The Bay Area has no shortage of fried chicken sandwiches: Cotogna's Friday-only Tuscan version, Naked Lunch's unbattered fried thigh, 4505 Meats' market-veggie-dressed Chicken Yum Yum, and the benchmark that put Bakesale Betty's on the map. Rolling up to the Old World Food Truck for their Chicken Schnitzel-wich ($8), we expected a variation on the same theme, but were instead rewarded with something so different, delicious, and well-integrated it took us by surprise.
Kenny Hockert, who describes himself as "owner-chef-mensch" of Old World Food Truck, set out to make a bahn mi-style sandwich with Eastern European ingredients. The result is something unique. A crisp Acme torpedo roll is dwarfed by the patchwork of large, juicy, and crunchy pieces of breaded fried chicken, topped with a mound of vinegar-and-oil cabbage slaw that cuts the richness just enough. Horseradish mayo is mostly a wallflower, adding a hint of heat but politely sitting in the background instead of assaulting your sinuses. Not being a shlemeil, we opted for the optional chopped liver schmear ($1, liver, onions, sherry, lemon, schmaltz), which adds terrific richness.

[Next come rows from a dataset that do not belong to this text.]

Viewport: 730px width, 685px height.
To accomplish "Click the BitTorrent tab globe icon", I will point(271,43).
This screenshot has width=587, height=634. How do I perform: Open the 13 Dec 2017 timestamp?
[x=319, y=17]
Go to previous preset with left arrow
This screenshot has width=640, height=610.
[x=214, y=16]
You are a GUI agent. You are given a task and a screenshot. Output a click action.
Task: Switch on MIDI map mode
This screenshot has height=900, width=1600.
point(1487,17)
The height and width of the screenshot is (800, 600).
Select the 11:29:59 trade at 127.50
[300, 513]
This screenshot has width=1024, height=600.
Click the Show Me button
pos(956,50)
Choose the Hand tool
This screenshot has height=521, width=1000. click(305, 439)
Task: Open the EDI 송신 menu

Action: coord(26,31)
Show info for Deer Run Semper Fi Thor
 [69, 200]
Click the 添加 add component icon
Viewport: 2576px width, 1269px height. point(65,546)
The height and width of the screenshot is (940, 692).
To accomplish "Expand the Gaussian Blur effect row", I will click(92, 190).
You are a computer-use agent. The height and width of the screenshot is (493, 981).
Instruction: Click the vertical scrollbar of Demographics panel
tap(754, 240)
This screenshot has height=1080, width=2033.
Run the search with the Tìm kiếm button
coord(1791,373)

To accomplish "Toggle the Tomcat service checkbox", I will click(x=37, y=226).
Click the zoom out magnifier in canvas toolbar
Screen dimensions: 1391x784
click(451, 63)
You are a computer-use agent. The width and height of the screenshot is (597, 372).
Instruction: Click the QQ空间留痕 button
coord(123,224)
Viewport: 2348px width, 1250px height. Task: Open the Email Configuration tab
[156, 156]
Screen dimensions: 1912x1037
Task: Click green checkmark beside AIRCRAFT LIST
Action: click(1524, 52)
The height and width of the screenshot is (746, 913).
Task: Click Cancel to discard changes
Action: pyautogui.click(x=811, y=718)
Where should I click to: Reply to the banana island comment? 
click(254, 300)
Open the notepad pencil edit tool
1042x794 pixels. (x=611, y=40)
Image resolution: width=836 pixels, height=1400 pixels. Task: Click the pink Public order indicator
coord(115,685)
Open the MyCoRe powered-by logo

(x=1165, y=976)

The most suprising element, the smoky, toasted caraway seed-infused honey, is what nudges the sandwich into greatness. Not only does it create the wonderful salty-sweet contrast, it also adds some umami-like earthiness to enhance the slaw and chicken. The honey's sticky intensity has the same effect as fish sauce: it perplexes in the first bite, and becomes addictive in the rest.
Hocket's East European and Jewish soul food is a concept that shows how universal comfort food can be. Is this an evolution of the fried chicken sandwich? Hopefully. Sometimes to move forward, we have to look back.